I do not agree with the ethics of their project or publishing the results of scans.

Yes, I really hate they publish my onion's scan result to public. Such information should be available only to the domain owner(and valid researcher).

I probably have to try "authenticated onion service" then. But... does this bot try to bruteforce key? Currently, HidServAuth only have 16 alphabets. It's possible to crack with GPUs.

@Bedrovelsen Yeah I already testing V3 since last week(as a developer's supporter). V3's hostname is very long, and I hope evil directories don't harvest them.


How about adding some kind of warning message to https://onionscan.org/ ?

e.g. "onionscan.io is not owned by us. Do not try it - they will collect your onion and publish the result publicly."

(BTW I found onionscan.io when I search my onion domain)

ghost commented 6 years ago

FYI, a similar project I hate is this >> https://www.reddit.com/r/onions/comments/5qiz8d/fresh_onions_crawls_hidden_services_twice_daily/ They publish the result too.
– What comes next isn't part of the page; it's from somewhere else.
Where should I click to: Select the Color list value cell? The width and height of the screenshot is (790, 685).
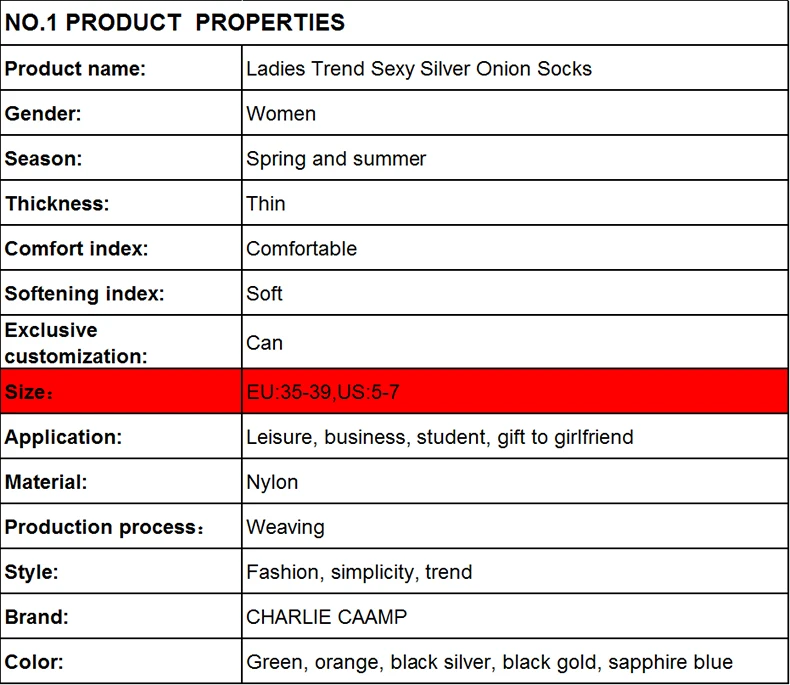point(515,661)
And they don't delete any results. I know many people who tried to delete it(incl. me).

I can say your service/website is ethical, because you didn't publish onion scan result indivisually.

Can I ask one more question? If I add HidServAuth to stealth my onion, does your crawler still record it?

ghost commented 6 years ago

onionscan.io's owner(?) https://rehmann.co/blog/

Commented with this github URL.

Bedrovelsen commented 6 years ago

I really like fresh onions as a good if not best starting page to search from that detects clones and filter by non up sites only options and also for their server-status enabled onions list to use for parsing in research on security of onion sites.